- Duration: June – October, 1962
- East champions: Hamilton Tiger-Cats
- West champions: Winnipeg Blue Bombers

50th Grey Cup
- Date: December 1 & 2, 1962
- Venue: Exhibition Stadium, Toronto
- Champions: Winnipeg Blue Bombers

CFL seasons
- 19611963

= 1962 CFL season =

Canadian Football League season

The 1962 CFL season is considered to be the ninth season in modern-day Canadian football, although it is officially the fifth Canadian Football League season.

==CFL news in 1962==
The Canadian Football Hall of Fame was established in Hamilton.

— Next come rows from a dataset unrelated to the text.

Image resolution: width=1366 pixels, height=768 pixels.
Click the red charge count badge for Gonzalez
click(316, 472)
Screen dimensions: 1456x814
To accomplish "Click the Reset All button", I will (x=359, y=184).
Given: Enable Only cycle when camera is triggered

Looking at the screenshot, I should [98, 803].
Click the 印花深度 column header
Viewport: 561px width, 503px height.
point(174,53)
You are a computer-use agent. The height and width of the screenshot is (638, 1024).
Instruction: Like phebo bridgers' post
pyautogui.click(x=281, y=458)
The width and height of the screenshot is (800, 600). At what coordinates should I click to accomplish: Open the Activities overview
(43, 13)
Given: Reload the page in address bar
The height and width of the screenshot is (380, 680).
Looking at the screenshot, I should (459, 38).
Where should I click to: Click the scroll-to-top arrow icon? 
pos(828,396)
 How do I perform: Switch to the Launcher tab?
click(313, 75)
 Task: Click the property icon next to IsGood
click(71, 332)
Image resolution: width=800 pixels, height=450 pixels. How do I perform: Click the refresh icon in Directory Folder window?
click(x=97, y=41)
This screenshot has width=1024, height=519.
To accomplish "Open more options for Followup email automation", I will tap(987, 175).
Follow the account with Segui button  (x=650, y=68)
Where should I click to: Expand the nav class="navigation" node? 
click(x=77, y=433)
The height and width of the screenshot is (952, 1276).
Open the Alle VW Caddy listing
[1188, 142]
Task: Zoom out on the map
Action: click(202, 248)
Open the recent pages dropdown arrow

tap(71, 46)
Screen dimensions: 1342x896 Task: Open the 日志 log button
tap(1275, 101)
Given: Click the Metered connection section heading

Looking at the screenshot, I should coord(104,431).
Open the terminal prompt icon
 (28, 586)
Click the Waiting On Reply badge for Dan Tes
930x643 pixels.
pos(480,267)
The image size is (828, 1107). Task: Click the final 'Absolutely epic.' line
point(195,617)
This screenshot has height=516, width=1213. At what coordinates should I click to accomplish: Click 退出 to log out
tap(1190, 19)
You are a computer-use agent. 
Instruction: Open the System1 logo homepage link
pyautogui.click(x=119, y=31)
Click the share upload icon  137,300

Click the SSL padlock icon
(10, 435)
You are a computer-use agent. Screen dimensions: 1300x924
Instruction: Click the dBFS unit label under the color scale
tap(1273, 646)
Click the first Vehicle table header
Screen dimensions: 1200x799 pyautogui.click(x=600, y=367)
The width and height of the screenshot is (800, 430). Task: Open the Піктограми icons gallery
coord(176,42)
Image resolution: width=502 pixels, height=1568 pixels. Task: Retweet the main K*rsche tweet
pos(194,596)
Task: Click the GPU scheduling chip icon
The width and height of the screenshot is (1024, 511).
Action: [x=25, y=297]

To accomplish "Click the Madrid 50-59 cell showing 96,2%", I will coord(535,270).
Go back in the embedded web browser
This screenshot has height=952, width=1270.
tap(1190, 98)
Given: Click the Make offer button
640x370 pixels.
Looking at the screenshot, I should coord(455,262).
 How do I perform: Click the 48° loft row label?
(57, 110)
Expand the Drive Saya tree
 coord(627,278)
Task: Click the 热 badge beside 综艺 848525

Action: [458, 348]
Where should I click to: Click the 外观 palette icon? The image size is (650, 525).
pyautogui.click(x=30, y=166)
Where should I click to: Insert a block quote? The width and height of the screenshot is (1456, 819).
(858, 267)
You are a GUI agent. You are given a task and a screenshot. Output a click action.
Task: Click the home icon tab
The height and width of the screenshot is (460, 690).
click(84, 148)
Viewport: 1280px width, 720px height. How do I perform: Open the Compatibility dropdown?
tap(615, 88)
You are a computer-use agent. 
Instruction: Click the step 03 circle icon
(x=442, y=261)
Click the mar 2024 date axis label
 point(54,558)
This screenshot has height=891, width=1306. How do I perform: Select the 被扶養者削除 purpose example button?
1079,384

The 50th Grey Cup game, nicknamed "The Fog Bowl", was postponed due to fog on Saturday, December 1. The final 9 minutes and 29 seconds was played on Sunday as the Winnipeg Blue Bombers defeated the Hamilton Tiger-Cats, 28–27 to win their third championship in four years.

This was the most recent CFL season with average attendance of under 20,000 spectators per game.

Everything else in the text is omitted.